**TRY IT**
Give back exactly the lines from the one holding "[Mystic Paradise …] (310, 493)" to the bottom of the material, both included, and nothing more. No pictures.

**DATA SHOWN**
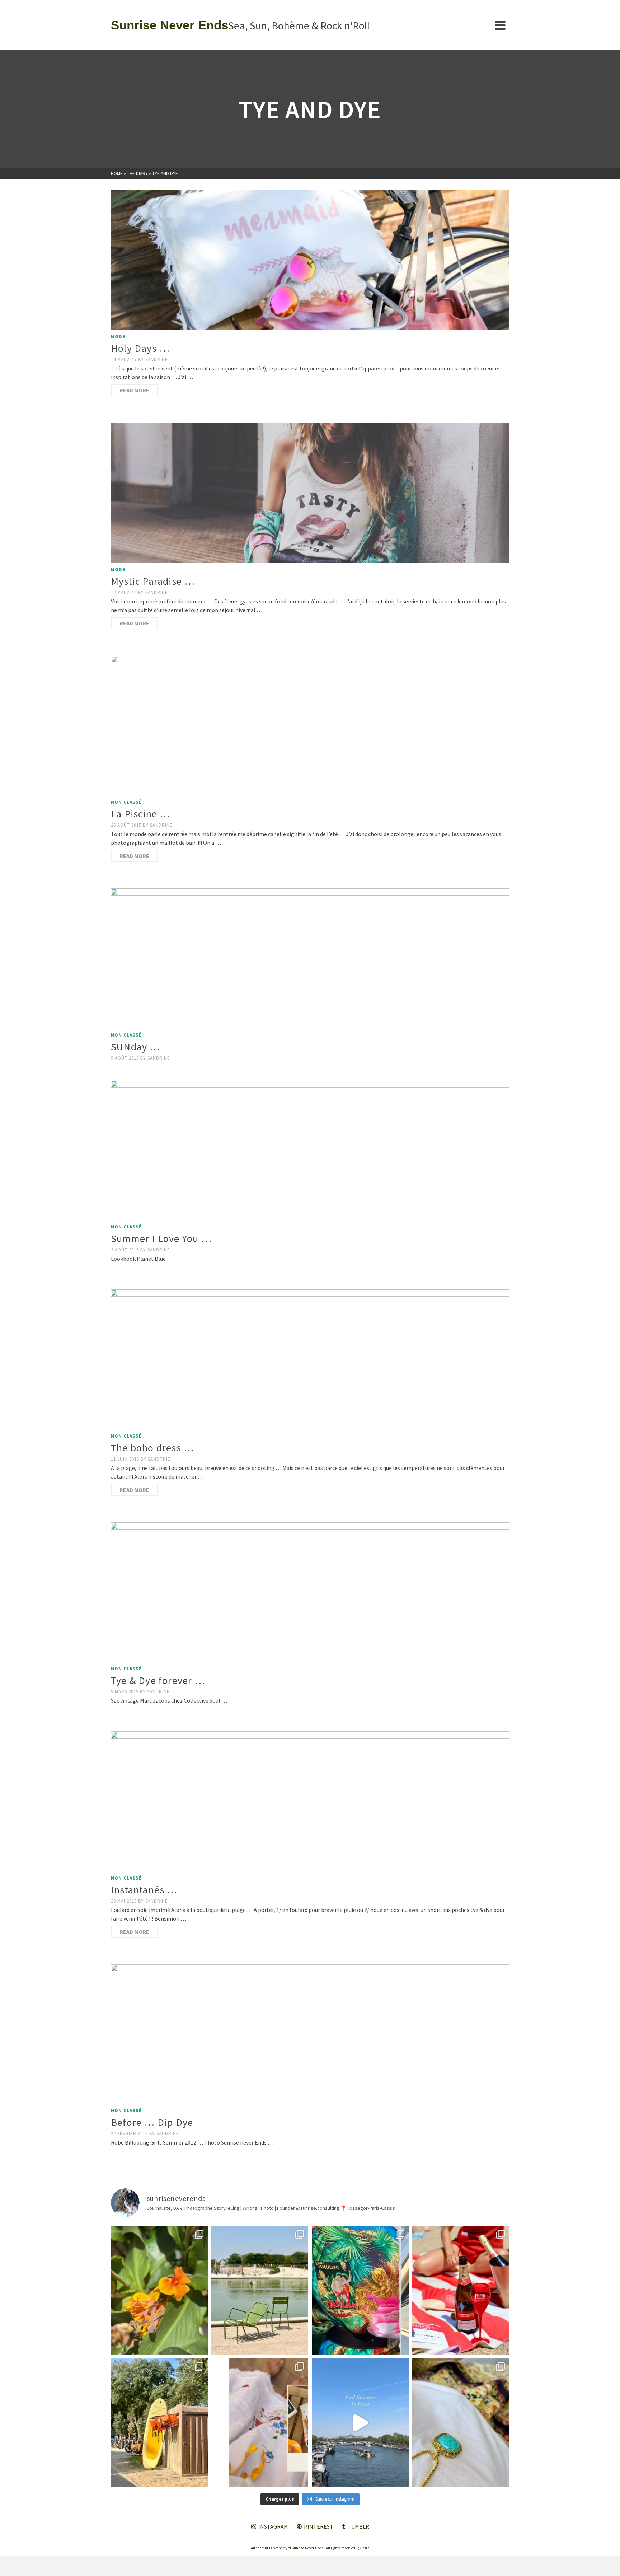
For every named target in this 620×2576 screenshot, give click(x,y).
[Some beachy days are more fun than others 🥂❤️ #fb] (460, 2290)
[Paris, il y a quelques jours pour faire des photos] (259, 2290)
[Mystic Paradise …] (310, 493)
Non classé (126, 802)
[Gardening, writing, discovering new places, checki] (159, 2290)
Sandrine (156, 359)
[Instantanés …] (310, 1801)
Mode (118, 336)
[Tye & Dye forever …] (310, 1592)
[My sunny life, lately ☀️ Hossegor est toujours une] (159, 2422)
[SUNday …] (310, 958)
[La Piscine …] (310, 725)
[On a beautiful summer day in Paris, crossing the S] (360, 2422)
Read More (134, 390)
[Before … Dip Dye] (310, 2034)
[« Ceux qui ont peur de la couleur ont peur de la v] (360, 2290)
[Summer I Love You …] (310, 1150)
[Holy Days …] (310, 260)
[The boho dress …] (310, 1359)
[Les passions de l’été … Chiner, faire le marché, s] (259, 2422)
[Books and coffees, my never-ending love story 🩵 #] (460, 2422)
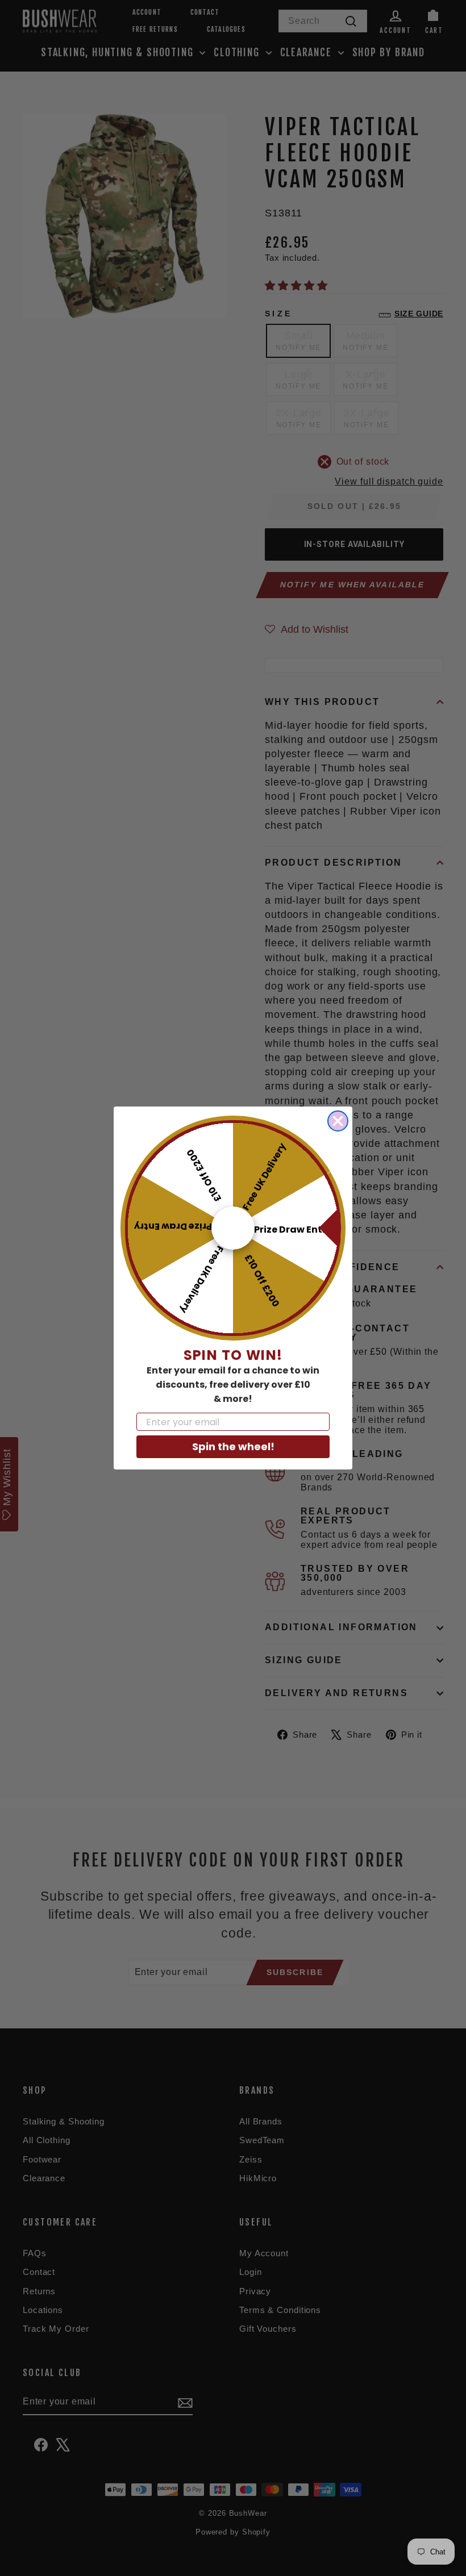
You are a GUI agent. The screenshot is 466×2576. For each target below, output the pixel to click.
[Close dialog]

**TASK OUTPUT**
[Mystic Paradise …] (310, 493)
Non classé (126, 802)
[Gardening, writing, discovering new places, checki] (159, 2290)
Sandrine (156, 359)
[Instantanés …] (310, 1801)
Mode (118, 336)
[Tye & Dye forever …] (310, 1592)
[My sunny life, lately ☀️ Hossegor est toujours une] (159, 2422)
[SUNday …] (310, 958)
[La Piscine …] (310, 725)
[On a beautiful summer day in Paris, crossing the S] (360, 2422)
Read More (134, 390)
[Before … Dip Dye] (310, 2034)
[« Ceux qui ont peur de la couleur ont peur de la v] (360, 2290)
[Summer I Love You …] (310, 1150)
[Holy Days …] (310, 260)
[The boho dress …] (310, 1359)
[Les passions de l’été … Chiner, faire le marché, s] (259, 2422)
[Books and coffees, my never-ending love story 🩵 #] (460, 2422)
You are a GUI agent. The screenshot is 466×2576. For each target below, output the pixel to click.
[Close dialog]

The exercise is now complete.